## What is expected
Put every line of the records below into a Markdown table with the columns No. and Text. Number each line and leave out blank lines.

## Rows
++++++

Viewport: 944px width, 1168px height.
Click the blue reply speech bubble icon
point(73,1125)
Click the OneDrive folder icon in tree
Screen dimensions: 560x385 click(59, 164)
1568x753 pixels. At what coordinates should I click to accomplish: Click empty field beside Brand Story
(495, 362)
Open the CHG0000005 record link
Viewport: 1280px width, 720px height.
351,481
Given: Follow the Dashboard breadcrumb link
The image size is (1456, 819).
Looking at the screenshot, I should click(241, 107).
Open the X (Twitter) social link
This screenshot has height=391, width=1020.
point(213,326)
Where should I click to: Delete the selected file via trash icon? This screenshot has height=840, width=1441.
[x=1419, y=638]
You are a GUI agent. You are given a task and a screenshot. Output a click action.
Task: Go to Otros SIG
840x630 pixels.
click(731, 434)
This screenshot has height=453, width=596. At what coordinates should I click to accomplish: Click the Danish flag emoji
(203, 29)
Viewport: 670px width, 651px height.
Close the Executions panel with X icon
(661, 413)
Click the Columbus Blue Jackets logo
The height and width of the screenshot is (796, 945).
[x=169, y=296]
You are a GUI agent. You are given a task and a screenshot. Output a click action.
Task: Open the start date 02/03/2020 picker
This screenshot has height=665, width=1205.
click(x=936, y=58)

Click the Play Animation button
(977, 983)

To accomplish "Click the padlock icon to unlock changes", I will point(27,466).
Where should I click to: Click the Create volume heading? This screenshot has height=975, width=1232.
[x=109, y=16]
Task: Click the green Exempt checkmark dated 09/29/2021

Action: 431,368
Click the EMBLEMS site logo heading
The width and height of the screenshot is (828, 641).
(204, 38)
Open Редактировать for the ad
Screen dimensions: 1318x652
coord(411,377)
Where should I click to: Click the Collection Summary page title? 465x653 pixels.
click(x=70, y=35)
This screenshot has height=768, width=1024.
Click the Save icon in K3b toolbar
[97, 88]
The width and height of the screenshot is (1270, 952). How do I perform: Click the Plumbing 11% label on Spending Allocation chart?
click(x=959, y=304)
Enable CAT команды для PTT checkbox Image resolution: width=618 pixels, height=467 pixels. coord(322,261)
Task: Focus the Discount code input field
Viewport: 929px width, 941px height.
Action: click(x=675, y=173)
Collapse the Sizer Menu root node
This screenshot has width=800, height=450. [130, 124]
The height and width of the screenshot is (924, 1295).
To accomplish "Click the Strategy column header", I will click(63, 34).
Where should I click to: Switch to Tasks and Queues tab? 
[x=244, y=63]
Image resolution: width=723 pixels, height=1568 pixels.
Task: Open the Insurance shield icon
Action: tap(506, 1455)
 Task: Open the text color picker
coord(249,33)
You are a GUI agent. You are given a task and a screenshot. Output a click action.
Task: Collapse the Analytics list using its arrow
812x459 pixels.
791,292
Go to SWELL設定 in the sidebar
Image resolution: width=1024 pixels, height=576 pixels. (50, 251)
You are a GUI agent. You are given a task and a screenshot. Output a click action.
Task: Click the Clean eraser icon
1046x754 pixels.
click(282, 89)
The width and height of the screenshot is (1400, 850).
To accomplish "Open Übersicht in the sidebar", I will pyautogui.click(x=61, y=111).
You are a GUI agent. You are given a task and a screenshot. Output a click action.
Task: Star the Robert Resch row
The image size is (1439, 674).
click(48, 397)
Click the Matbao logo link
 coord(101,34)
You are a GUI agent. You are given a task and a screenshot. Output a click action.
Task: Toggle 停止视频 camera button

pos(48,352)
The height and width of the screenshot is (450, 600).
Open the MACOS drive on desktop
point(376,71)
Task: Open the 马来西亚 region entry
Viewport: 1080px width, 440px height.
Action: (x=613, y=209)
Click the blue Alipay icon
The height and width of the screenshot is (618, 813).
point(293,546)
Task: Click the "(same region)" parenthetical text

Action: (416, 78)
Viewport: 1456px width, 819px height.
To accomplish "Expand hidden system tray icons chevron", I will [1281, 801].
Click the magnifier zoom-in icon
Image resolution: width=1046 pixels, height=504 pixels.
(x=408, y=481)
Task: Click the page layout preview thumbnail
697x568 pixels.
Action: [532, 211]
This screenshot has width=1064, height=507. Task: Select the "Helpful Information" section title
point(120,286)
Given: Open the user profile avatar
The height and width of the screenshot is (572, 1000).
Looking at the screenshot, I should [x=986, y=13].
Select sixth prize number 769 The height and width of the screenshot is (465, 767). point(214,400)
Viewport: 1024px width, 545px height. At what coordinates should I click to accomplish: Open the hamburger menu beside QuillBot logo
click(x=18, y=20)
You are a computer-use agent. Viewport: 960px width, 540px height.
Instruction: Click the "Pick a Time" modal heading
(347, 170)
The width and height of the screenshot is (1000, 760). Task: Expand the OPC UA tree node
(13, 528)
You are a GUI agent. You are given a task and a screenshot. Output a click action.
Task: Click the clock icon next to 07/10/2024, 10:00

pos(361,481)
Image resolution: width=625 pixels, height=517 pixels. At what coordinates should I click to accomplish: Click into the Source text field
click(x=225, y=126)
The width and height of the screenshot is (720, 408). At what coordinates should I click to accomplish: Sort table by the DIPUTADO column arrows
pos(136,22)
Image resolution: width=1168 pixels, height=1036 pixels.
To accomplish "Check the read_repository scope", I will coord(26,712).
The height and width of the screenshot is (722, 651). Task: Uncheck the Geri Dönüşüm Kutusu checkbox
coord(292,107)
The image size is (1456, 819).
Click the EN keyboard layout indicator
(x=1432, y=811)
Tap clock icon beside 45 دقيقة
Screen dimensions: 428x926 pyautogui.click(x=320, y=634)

++++++

## Finished exercise
| No. | Text |
|---|---|
| 1 | Viewport: 944px width, 1168px height. |
| 2 | Click the blue reply speech bubble icon |
| 3 | point(73,1125) |
| 4 | Click the OneDrive folder icon in tree |
| 5 | Screen dimensions: 560x385 click(59, 164) |
| 6 | 1568x753 pixels. At what coordinates should I click to accomplish: Click empty field beside Brand Story |
| 7 | (495, 362) |
| 8 | Open the CHG0000005 record link |
| 9 | Viewport: 1280px width, 720px height. |
| 10 | 351,481 |
| 11 | Given: Follow the Dashboard breadcrumb link |
| 12 | The image size is (1456, 819). |
| 13 | Looking at the screenshot, I should click(241, 107). |
| 14 | Open the X (Twitter) social link |
| 15 | This screenshot has height=391, width=1020. |
| 16 | point(213,326) |
| 17 | Where should I click to: Delete the selected file via trash icon? This screenshot has height=840, width=1441. |
| 18 | [x=1419, y=638] |
| 19 | You are a GUI agent. You are given a task and a screenshot. Output a click action. |
| 20 | Task: Go to Otros SIG |
| 21 | 840x630 pixels. |
| 22 | click(731, 434) |
| 23 | This screenshot has height=453, width=596. At what coordinates should I click to accomplish: Click the Danish flag emoji |
| 24 | (203, 29) |
| 25 | Viewport: 670px width, 651px height. |
| 26 | Close the Executions panel with X icon |
| 27 | (661, 413) |
| 28 | Click the Columbus Blue Jackets logo |
| 29 | The height and width of the screenshot is (796, 945). |
| 30 | [x=169, y=296] |
| 31 | You are a GUI agent. You are given a task and a screenshot. Output a click action. |
| 32 | Task: Open the start date 02/03/2020 picker |
| 33 | This screenshot has height=665, width=1205. |
| 34 | click(x=936, y=58) |
| 35 | Click the Play Animation button |
| 36 | (977, 983) |
| 37 | To accomplish "Click the padlock icon to unlock changes", I will point(27,466). |
| 38 | Where should I click to: Click the Create volume heading? This screenshot has height=975, width=1232. |
| 39 | [x=109, y=16] |
| 40 | Task: Click the green Exempt checkmark dated 09/29/2021 |
| 41 | Action: 431,368 |
| 42 | Click the EMBLEMS site logo heading |
| 43 | The width and height of the screenshot is (828, 641). |
| 44 | (204, 38) |
| 45 | Open Редактировать for the ad |
| 46 | Screen dimensions: 1318x652 |
| 47 | coord(411,377) |
| 48 | Where should I click to: Click the Collection Summary page title? 465x653 pixels. |
| 49 | click(x=70, y=35) |
| 50 | This screenshot has height=768, width=1024. |
| 51 | Click the Save icon in K3b toolbar |
| 52 | [97, 88] |
| 53 | The width and height of the screenshot is (1270, 952). How do I perform: Click the Plumbing 11% label on Spending Allocation chart? |
| 54 | click(x=959, y=304) |
| 55 | Enable CAT команды для PTT checkbox Image resolution: width=618 pixels, height=467 pixels. coord(322,261) |
| 56 | Task: Focus the Discount code input field |
| 57 | Viewport: 929px width, 941px height. |
| 58 | Action: click(x=675, y=173) |
| 59 | Collapse the Sizer Menu root node |
| 60 | This screenshot has width=800, height=450. [130, 124] |
| 61 | The height and width of the screenshot is (924, 1295). |
| 62 | To accomplish "Click the Strategy column header", I will click(63, 34). |
| 63 | Where should I click to: Switch to Tasks and Queues tab?  |
| 64 | [x=244, y=63] |
| 65 | Image resolution: width=723 pixels, height=1568 pixels. |
| 66 | Task: Open the Insurance shield icon |
| 67 | Action: tap(506, 1455) |
| 68 |  Task: Open the text color picker |
| 69 | coord(249,33) |
| 70 | You are a GUI agent. You are given a task and a screenshot. Output a click action. |
| 71 | Task: Collapse the Analytics list using its arrow |
| 72 | 812x459 pixels. |
| 73 | 791,292 |
| 74 | Go to SWELL設定 in the sidebar |
| 75 | Image resolution: width=1024 pixels, height=576 pixels. (50, 251) |
| 76 | You are a GUI agent. You are given a task and a screenshot. Output a click action. |
| 77 | Task: Click the Clean eraser icon |
| 78 | 1046x754 pixels. |
| 79 | click(282, 89) |
| 80 | The width and height of the screenshot is (1400, 850). |
| 81 | To accomplish "Open Übersicht in the sidebar", I will pyautogui.click(x=61, y=111). |
| 82 | You are a GUI agent. You are given a task and a screenshot. Output a click action. |
| 83 | Task: Star the Robert Resch row |
| 84 | The image size is (1439, 674). |
| 85 | click(48, 397) |
| 86 | Click the Matbao logo link |
| 87 |  coord(101,34) |
| 88 | You are a GUI agent. You are given a task and a screenshot. Output a click action. |
| 89 | Task: Toggle 停止视频 camera button |
| 90 | pos(48,352) |
| 91 | The height and width of the screenshot is (450, 600). |
| 92 | Open the MACOS drive on desktop |
| 93 | point(376,71) |
| 94 | Task: Open the 马来西亚 region entry |
| 95 | Viewport: 1080px width, 440px height. |
| 96 | Action: (x=613, y=209) |
| 97 | Click the blue Alipay icon |
| 98 | The height and width of the screenshot is (618, 813). |
| 99 | point(293,546) |
| 100 | Task: Click the "(same region)" parenthetical text |
| 101 | Action: (416, 78) |
| 102 | Viewport: 1456px width, 819px height. |
| 103 | To accomplish "Expand hidden system tray icons chevron", I will [1281, 801]. |
| 104 | Click the magnifier zoom-in icon |
| 105 | Image resolution: width=1046 pixels, height=504 pixels. |
| 106 | (x=408, y=481) |
| 107 | Task: Click the page layout preview thumbnail |
| 108 | 697x568 pixels. |
| 109 | Action: [532, 211] |
| 110 | This screenshot has width=1064, height=507. Task: Select the "Helpful Information" section title |
| 111 | point(120,286) |
| 112 | Given: Open the user profile avatar |
| 113 | The height and width of the screenshot is (572, 1000). |
| 114 | Looking at the screenshot, I should [x=986, y=13]. |
| 115 | Select sixth prize number 769 The height and width of the screenshot is (465, 767). point(214,400) |
| 116 | Viewport: 1024px width, 545px height. At what coordinates should I click to accomplish: Open the hamburger menu beside QuillBot logo |
| 117 | click(x=18, y=20) |
| 118 | You are a computer-use agent. Viewport: 960px width, 540px height. |
| 119 | Instruction: Click the "Pick a Time" modal heading |
| 120 | (347, 170) |
| 121 | The width and height of the screenshot is (1000, 760). Task: Expand the OPC UA tree node |
| 122 | (13, 528) |
| 123 | You are a GUI agent. You are given a task and a screenshot. Output a click action. |
| 124 | Task: Click the clock icon next to 07/10/2024, 10:00 |
| 125 | pos(361,481) |
| 126 | Image resolution: width=625 pixels, height=517 pixels. At what coordinates should I click to accomplish: Click into the Source text field |
| 127 | click(x=225, y=126) |
| 128 | The width and height of the screenshot is (720, 408). At what coordinates should I click to accomplish: Sort table by the DIPUTADO column arrows |
| 129 | pos(136,22) |
| 130 | Image resolution: width=1168 pixels, height=1036 pixels. |
| 131 | To accomplish "Check the read_repository scope", I will coord(26,712). |
| 132 | The height and width of the screenshot is (722, 651). Task: Uncheck the Geri Dönüşüm Kutusu checkbox |
| 133 | coord(292,107) |
| 134 | The image size is (1456, 819). |
| 135 | Click the EN keyboard layout indicator |
| 136 | (x=1432, y=811) |
| 137 | Tap clock icon beside 45 دقيقة |
| 138 | Screen dimensions: 428x926 pyautogui.click(x=320, y=634) |